--- DATA FOR REVIEW Enclosed Below ---
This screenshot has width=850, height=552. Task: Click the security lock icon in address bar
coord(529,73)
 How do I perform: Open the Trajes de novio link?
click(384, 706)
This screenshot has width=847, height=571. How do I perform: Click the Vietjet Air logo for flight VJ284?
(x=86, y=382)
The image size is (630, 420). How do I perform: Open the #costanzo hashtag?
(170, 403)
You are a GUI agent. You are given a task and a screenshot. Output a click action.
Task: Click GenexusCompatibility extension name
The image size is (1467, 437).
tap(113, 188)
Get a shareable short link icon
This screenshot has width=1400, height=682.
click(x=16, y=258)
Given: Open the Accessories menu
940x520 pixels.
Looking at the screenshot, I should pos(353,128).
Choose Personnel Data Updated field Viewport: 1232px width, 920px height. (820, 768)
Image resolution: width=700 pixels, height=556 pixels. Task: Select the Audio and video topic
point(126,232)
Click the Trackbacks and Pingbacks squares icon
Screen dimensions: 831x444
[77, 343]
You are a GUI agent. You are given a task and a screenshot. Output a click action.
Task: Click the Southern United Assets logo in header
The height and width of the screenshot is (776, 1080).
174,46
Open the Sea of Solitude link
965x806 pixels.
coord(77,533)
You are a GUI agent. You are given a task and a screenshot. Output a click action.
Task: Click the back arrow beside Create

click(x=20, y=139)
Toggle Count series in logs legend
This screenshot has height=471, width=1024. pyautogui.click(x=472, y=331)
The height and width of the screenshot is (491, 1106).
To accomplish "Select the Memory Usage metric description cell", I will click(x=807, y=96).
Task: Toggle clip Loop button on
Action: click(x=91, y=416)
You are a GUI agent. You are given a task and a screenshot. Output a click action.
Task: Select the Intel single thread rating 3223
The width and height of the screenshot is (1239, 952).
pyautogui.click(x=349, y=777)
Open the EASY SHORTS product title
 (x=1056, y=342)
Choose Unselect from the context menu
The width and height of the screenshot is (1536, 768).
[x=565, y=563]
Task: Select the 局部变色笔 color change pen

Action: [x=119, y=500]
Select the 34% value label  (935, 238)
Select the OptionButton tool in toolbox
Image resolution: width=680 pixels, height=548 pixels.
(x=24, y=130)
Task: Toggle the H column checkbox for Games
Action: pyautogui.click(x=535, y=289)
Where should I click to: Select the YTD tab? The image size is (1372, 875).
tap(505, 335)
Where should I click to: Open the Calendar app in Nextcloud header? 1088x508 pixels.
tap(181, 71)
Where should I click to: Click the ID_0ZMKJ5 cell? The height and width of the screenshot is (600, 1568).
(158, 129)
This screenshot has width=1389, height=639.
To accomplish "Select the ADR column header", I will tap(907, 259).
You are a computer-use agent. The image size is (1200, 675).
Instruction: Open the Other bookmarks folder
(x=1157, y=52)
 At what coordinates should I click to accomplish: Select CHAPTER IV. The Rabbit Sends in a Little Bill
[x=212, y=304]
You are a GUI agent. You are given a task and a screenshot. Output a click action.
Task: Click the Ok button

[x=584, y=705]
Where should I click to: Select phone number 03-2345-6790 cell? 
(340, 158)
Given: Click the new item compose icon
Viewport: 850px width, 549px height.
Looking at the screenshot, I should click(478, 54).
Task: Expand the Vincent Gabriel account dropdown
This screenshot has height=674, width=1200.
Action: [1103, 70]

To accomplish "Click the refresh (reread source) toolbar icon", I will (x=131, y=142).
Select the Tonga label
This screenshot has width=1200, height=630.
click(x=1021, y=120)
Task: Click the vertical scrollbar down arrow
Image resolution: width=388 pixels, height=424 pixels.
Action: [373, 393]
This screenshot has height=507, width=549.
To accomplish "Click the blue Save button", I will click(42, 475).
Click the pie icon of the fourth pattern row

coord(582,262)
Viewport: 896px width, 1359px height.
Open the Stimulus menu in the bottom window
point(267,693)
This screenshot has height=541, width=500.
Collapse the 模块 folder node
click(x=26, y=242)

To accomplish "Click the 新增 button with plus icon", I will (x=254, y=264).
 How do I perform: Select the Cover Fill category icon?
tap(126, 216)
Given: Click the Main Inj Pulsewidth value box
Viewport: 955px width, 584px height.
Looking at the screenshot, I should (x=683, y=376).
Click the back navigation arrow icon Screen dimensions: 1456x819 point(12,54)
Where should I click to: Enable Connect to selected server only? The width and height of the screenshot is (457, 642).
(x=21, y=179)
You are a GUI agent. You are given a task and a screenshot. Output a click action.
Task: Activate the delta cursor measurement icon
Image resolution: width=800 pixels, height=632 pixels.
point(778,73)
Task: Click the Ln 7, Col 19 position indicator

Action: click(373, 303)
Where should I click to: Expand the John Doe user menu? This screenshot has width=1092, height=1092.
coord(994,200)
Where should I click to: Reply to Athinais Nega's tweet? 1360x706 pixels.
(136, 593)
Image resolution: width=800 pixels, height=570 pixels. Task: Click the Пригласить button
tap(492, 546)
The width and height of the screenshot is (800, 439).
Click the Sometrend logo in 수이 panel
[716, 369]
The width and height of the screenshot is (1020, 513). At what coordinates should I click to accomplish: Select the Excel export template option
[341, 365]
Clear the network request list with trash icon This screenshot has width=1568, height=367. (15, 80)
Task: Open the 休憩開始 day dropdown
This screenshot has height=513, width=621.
--- End of Enclosed DATA FOR REVIEW ---
◆ **TASK BRIEF**:
Please reproduce the data as it was given, with every line exact.

◆ **EXPECTED ANSWER**:
This screenshot has width=850, height=552. Task: Click the security lock icon in address bar
coord(529,73)
 How do I perform: Open the Trajes de novio link?
click(384, 706)
This screenshot has width=847, height=571. How do I perform: Click the Vietjet Air logo for flight VJ284?
(x=86, y=382)
The image size is (630, 420). How do I perform: Open the #costanzo hashtag?
(170, 403)
You are a GUI agent. You are given a task and a screenshot. Output a click action.
Task: Click GenexusCompatibility extension name
The image size is (1467, 437).
tap(113, 188)
Get a shareable short link icon
This screenshot has width=1400, height=682.
click(x=16, y=258)
Given: Open the Accessories menu
940x520 pixels.
Looking at the screenshot, I should pos(353,128).
Choose Personnel Data Updated field Viewport: 1232px width, 920px height. (820, 768)
Image resolution: width=700 pixels, height=556 pixels. Task: Select the Audio and video topic
point(126,232)
Click the Trackbacks and Pingbacks squares icon
Screen dimensions: 831x444
[77, 343]
You are a GUI agent. You are given a task and a screenshot. Output a click action.
Task: Click the Southern United Assets logo in header
The height and width of the screenshot is (776, 1080).
174,46
Open the Sea of Solitude link
965x806 pixels.
coord(77,533)
You are a GUI agent. You are given a task and a screenshot. Output a click action.
Task: Click the back arrow beside Create

click(x=20, y=139)
Toggle Count series in logs legend
This screenshot has height=471, width=1024. pyautogui.click(x=472, y=331)
The height and width of the screenshot is (491, 1106).
To accomplish "Select the Memory Usage metric description cell", I will click(x=807, y=96).
Task: Toggle clip Loop button on
Action: click(x=91, y=416)
You are a GUI agent. You are given a task and a screenshot. Output a click action.
Task: Select the Intel single thread rating 3223
The width and height of the screenshot is (1239, 952).
pyautogui.click(x=349, y=777)
Open the EASY SHORTS product title
 (x=1056, y=342)
Choose Unselect from the context menu
The width and height of the screenshot is (1536, 768).
[x=565, y=563]
Task: Select the 局部变色笔 color change pen

Action: [x=119, y=500]
Select the 34% value label  (935, 238)
Select the OptionButton tool in toolbox
Image resolution: width=680 pixels, height=548 pixels.
(x=24, y=130)
Task: Toggle the H column checkbox for Games
Action: pyautogui.click(x=535, y=289)
Where should I click to: Select the YTD tab? The image size is (1372, 875).
tap(505, 335)
Where should I click to: Open the Calendar app in Nextcloud header? 1088x508 pixels.
tap(181, 71)
Where should I click to: Click the ID_0ZMKJ5 cell? The height and width of the screenshot is (600, 1568).
(158, 129)
This screenshot has width=1389, height=639.
To accomplish "Select the ADR column header", I will tap(907, 259).
You are a computer-use agent. The image size is (1200, 675).
Instruction: Open the Other bookmarks folder
(x=1157, y=52)
 At what coordinates should I click to accomplish: Select CHAPTER IV. The Rabbit Sends in a Little Bill
[x=212, y=304]
You are a GUI agent. You are given a task and a screenshot. Output a click action.
Task: Click the Ok button

[x=584, y=705]
Where should I click to: Select phone number 03-2345-6790 cell? 
(340, 158)
Given: Click the new item compose icon
Viewport: 850px width, 549px height.
Looking at the screenshot, I should click(478, 54).
Task: Expand the Vincent Gabriel account dropdown
This screenshot has height=674, width=1200.
Action: [1103, 70]

To accomplish "Click the refresh (reread source) toolbar icon", I will (x=131, y=142).
Select the Tonga label
This screenshot has width=1200, height=630.
click(x=1021, y=120)
Task: Click the vertical scrollbar down arrow
Image resolution: width=388 pixels, height=424 pixels.
Action: [373, 393]
This screenshot has height=507, width=549.
To accomplish "Click the blue Save button", I will click(42, 475).
Click the pie icon of the fourth pattern row

coord(582,262)
Viewport: 896px width, 1359px height.
Open the Stimulus menu in the bottom window
point(267,693)
This screenshot has height=541, width=500.
Collapse the 模块 folder node
click(x=26, y=242)

To accomplish "Click the 新增 button with plus icon", I will (x=254, y=264).
 How do I perform: Select the Cover Fill category icon?
tap(126, 216)
Given: Click the Main Inj Pulsewidth value box
Viewport: 955px width, 584px height.
Looking at the screenshot, I should (x=683, y=376).
Click the back navigation arrow icon Screen dimensions: 1456x819 point(12,54)
Where should I click to: Enable Connect to selected server only? The width and height of the screenshot is (457, 642).
(x=21, y=179)
You are a GUI agent. You are given a task and a screenshot. Output a click action.
Task: Activate the delta cursor measurement icon
Image resolution: width=800 pixels, height=632 pixels.
point(778,73)
Task: Click the Ln 7, Col 19 position indicator

Action: click(373, 303)
Where should I click to: Expand the John Doe user menu? This screenshot has width=1092, height=1092.
coord(994,200)
Where should I click to: Reply to Athinais Nega's tweet? 1360x706 pixels.
(136, 593)
Image resolution: width=800 pixels, height=570 pixels. Task: Click the Пригласить button
tap(492, 546)
The width and height of the screenshot is (800, 439).
Click the Sometrend logo in 수이 panel
[716, 369]
The width and height of the screenshot is (1020, 513). At what coordinates should I click to accomplish: Select the Excel export template option
[341, 365]
Clear the network request list with trash icon This screenshot has width=1568, height=367. (15, 80)
Task: Open the 休憩開始 day dropdown
This screenshot has height=513, width=621.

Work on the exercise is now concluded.